## Given records
________________

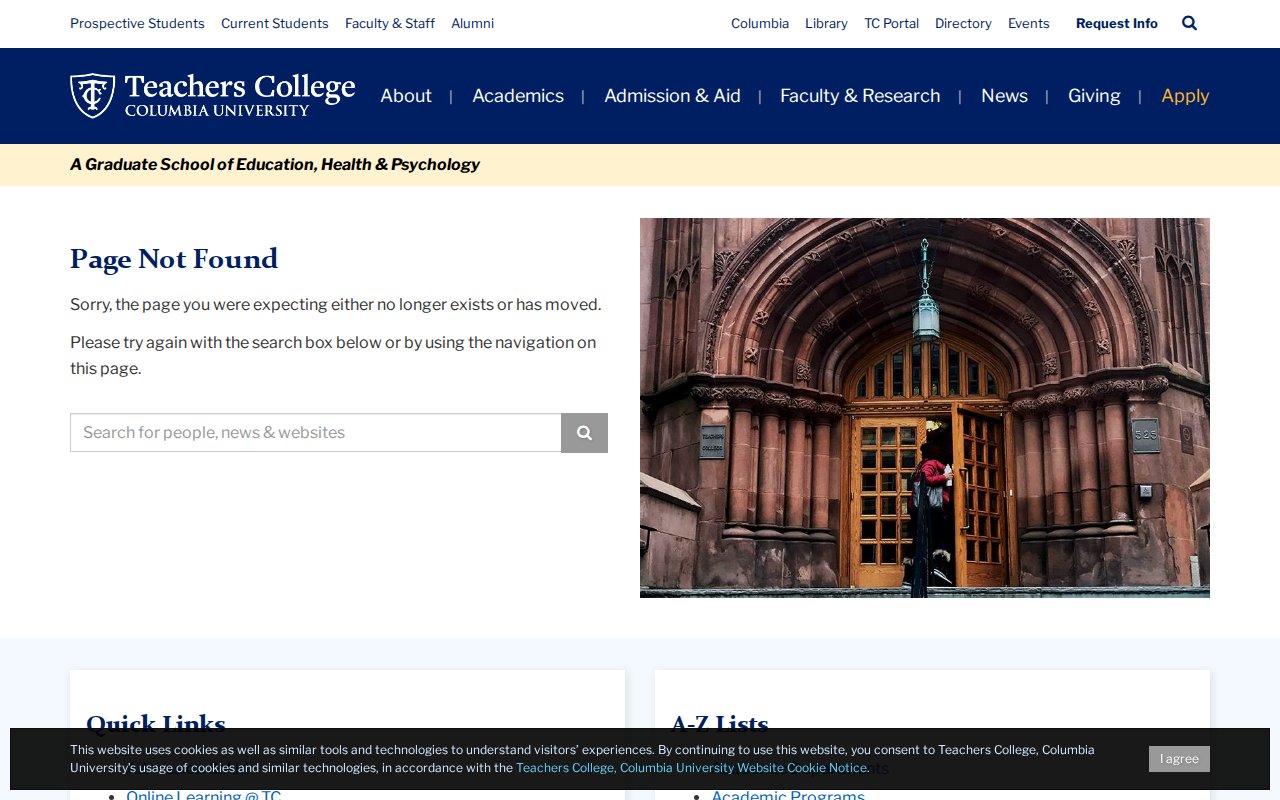1280x800 pixels.
Task: Expand the Giving navigation item
Action: 1094,96
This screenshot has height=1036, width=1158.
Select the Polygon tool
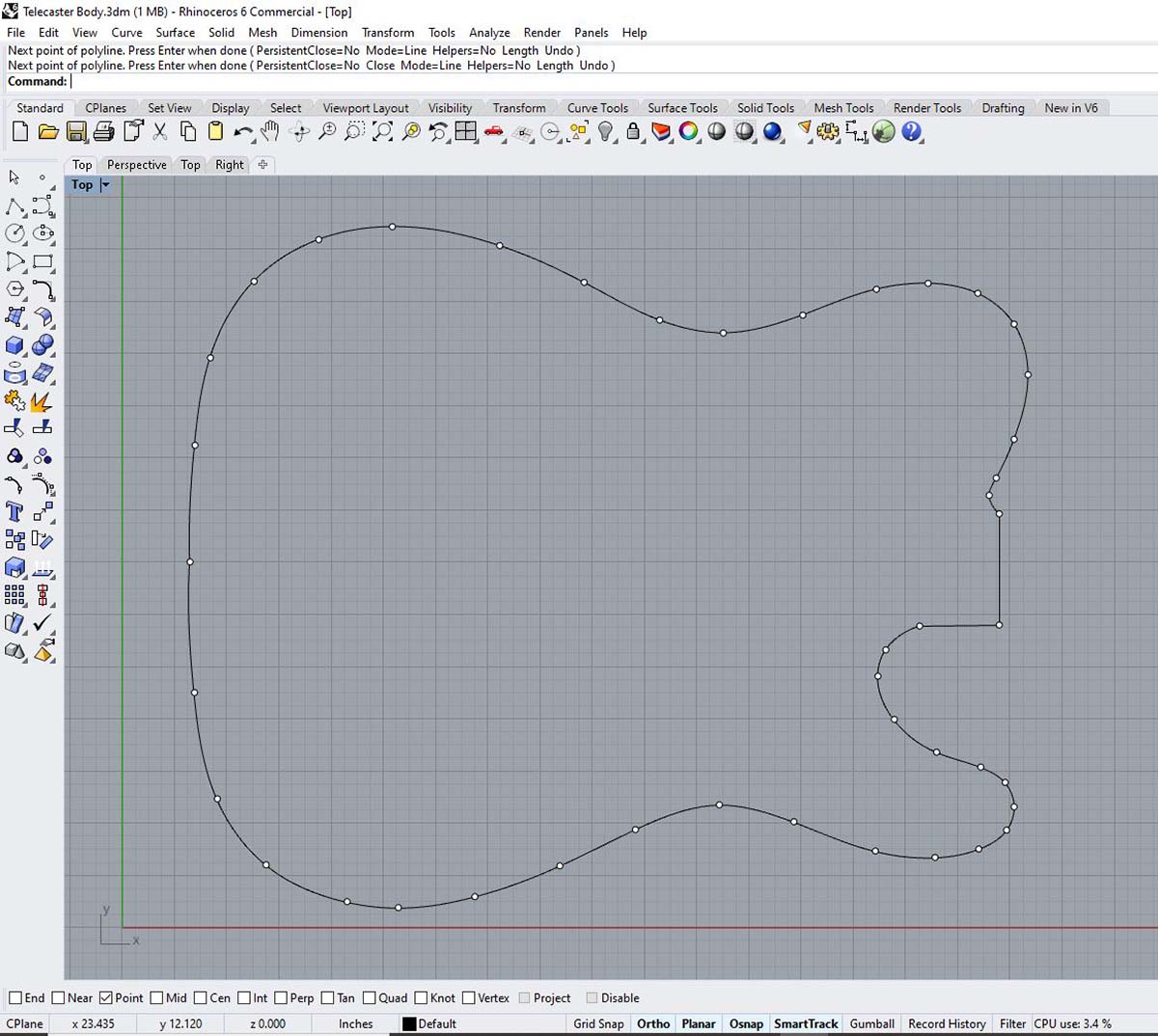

________________

## Instructions for the task
Render each line of the material above as a row in a Markdown table with the columns Number and Entry, skipping any blank lines. Leave the pictures out of the answer.

## Result for this task
| Number | Entry |
|---|---|
| 1 | 1280x800 pixels. |
| 2 | Task: Expand the Giving navigation item |
| 3 | Action: 1094,96 |
| 4 | This screenshot has height=1036, width=1158. |
| 5 | Select the Polygon tool |